(Data entries)
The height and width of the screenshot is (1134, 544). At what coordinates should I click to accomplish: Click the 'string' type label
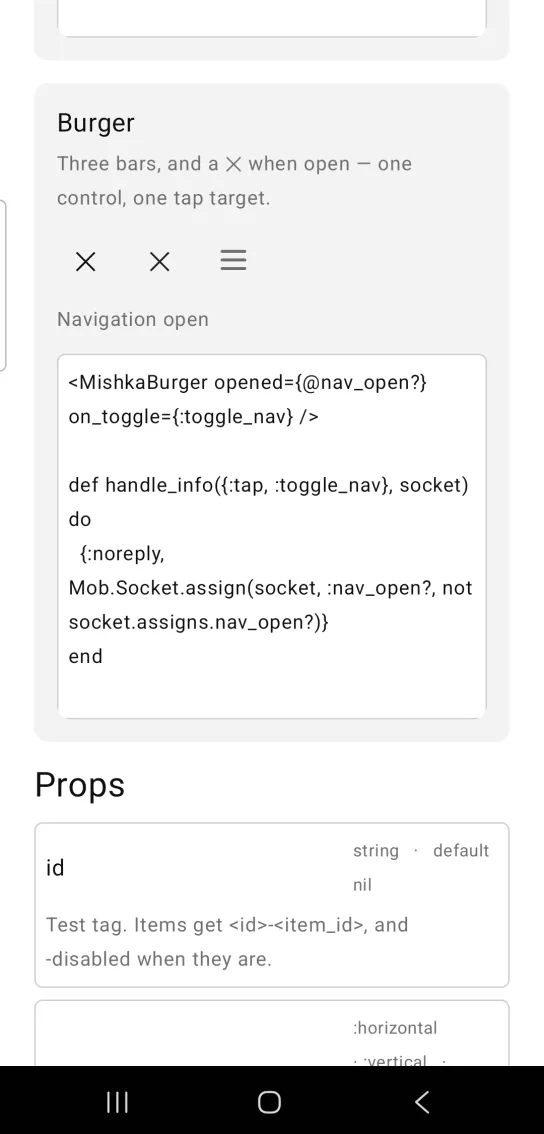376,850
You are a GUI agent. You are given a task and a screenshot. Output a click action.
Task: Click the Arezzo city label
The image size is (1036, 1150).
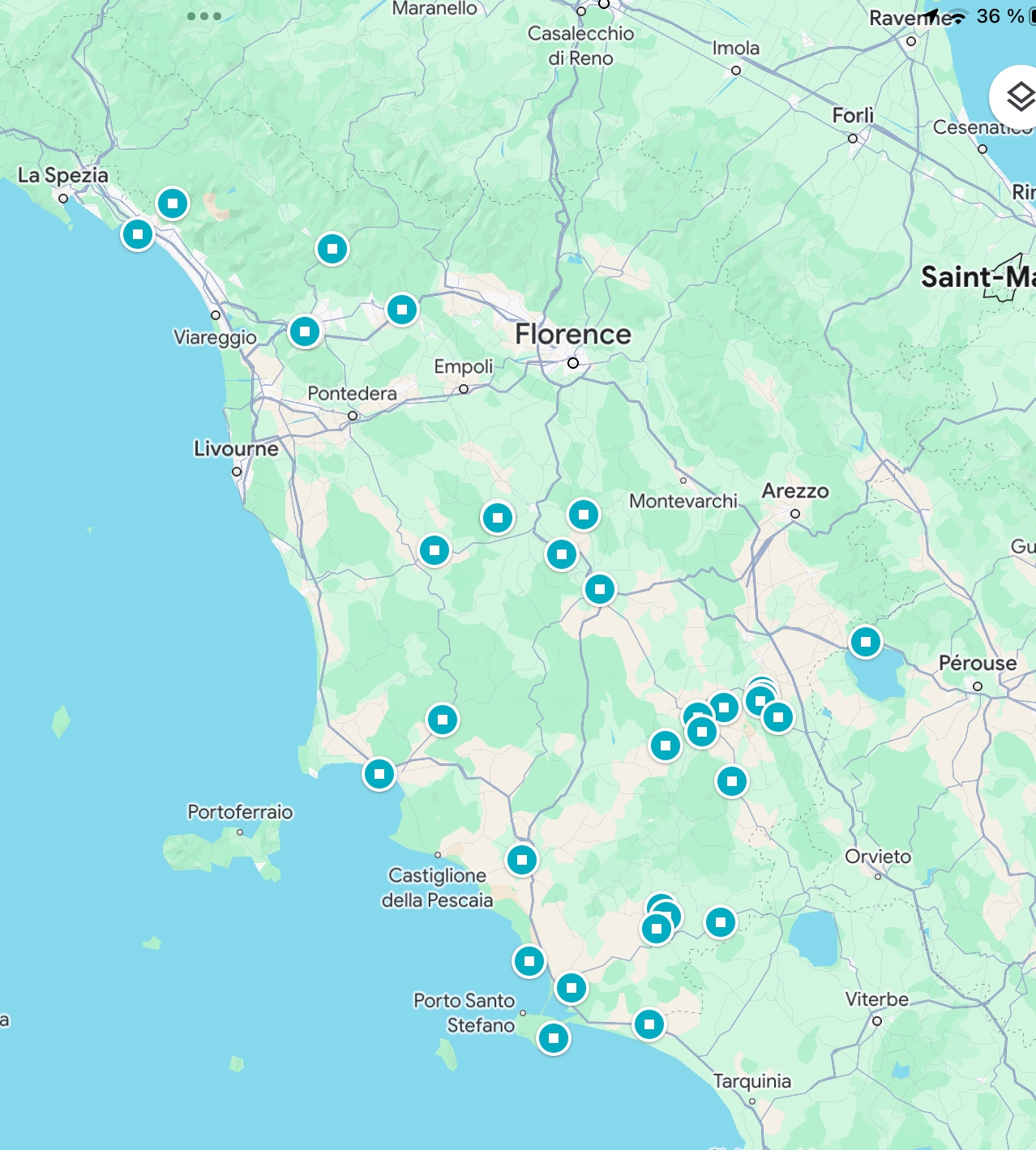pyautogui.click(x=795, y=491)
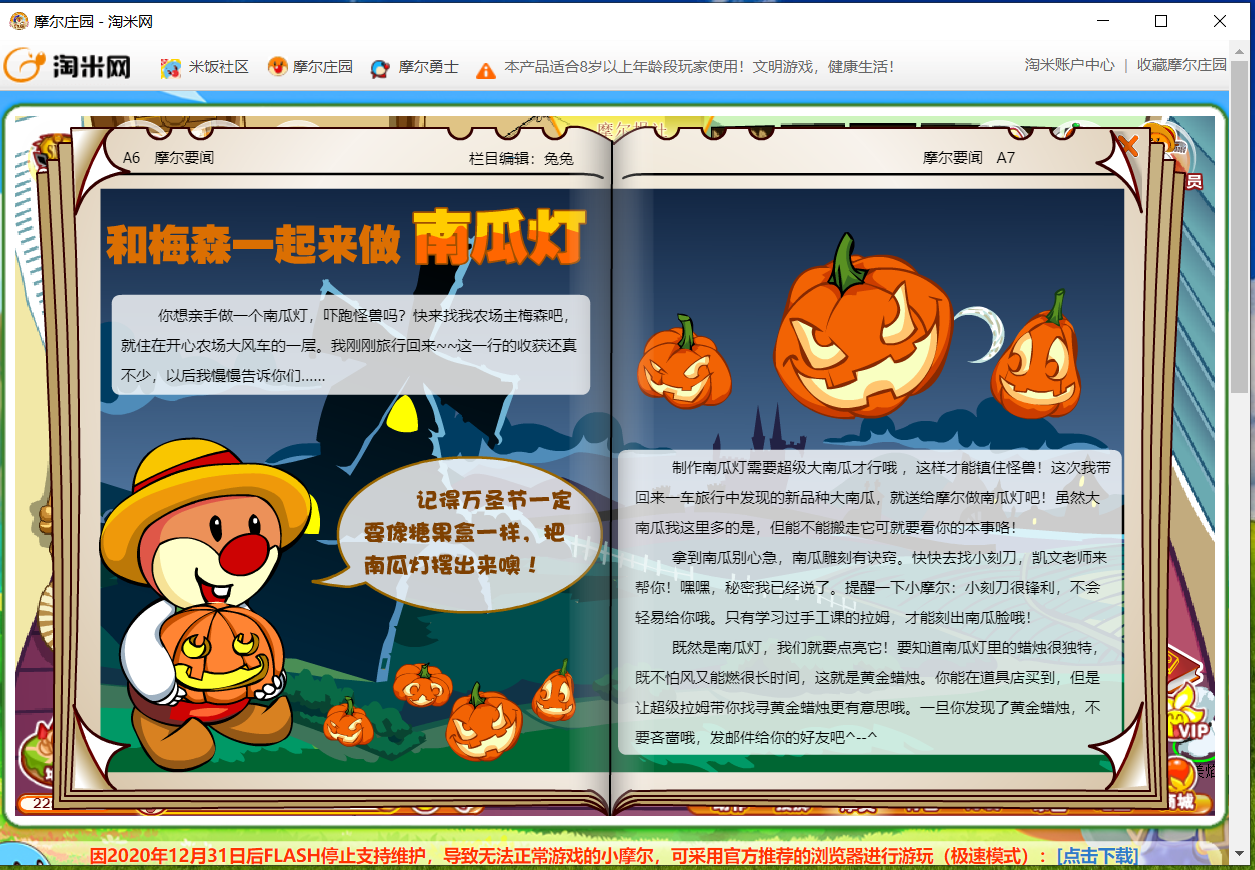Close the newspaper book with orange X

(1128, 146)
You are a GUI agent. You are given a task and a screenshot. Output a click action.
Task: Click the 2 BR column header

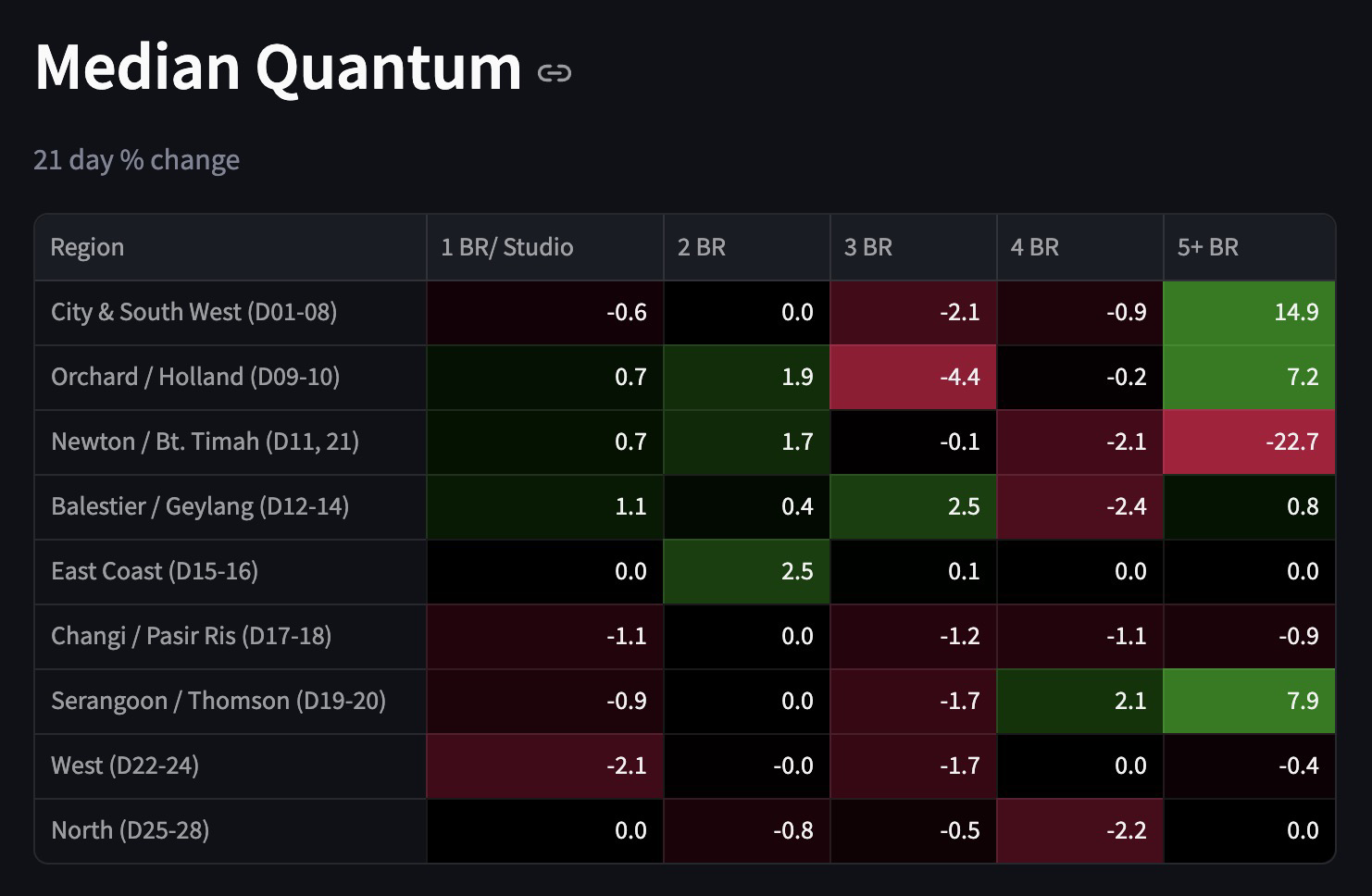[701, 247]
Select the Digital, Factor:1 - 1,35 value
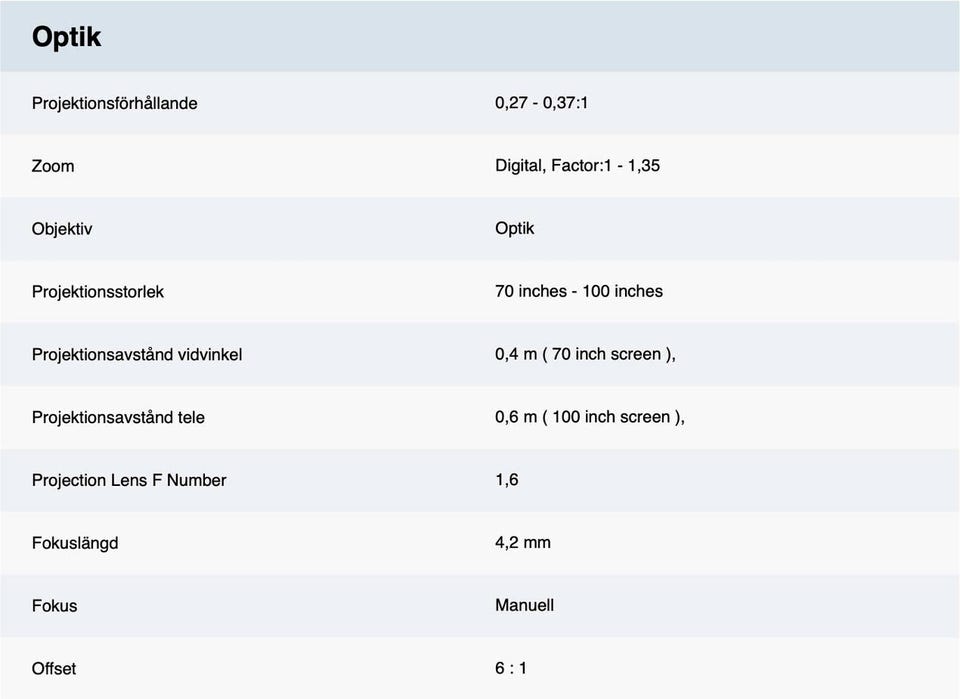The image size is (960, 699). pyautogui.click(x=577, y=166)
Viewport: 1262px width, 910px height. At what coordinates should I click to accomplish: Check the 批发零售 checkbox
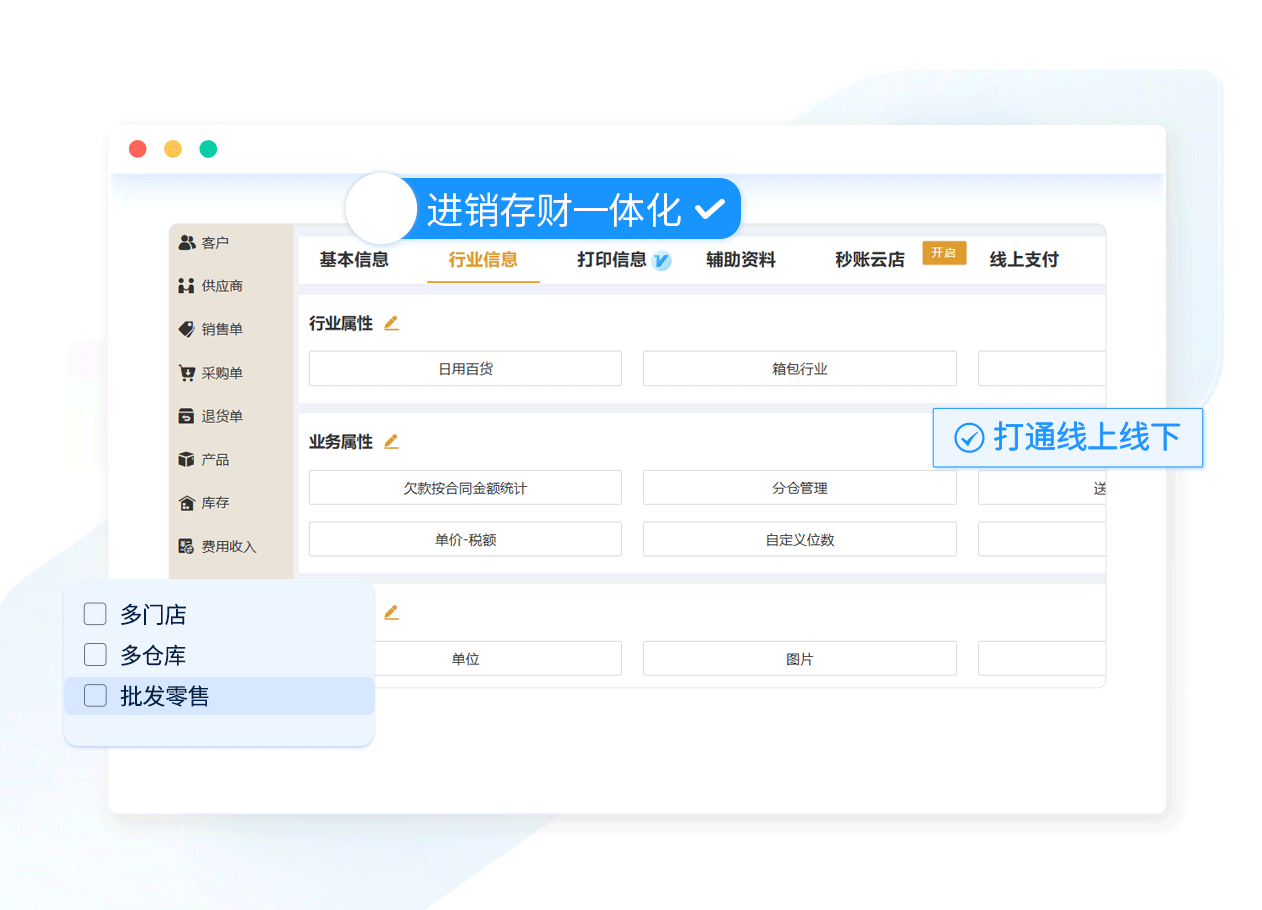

THE PROBLEM: Please reproduce the entries above exactly, from their first line to the line holding "Task: Click the Arezzo city label" inclusive, and nothing else; the pictures stay out.

TASK RESPONSE:
The height and width of the screenshot is (1134, 544). At what coordinates should I click to accomplish: Click the 'string' type label
376,850
You are a GUI agent. You are given a task and a screenshot. Output a click action.
Task: Click the Arezzo city label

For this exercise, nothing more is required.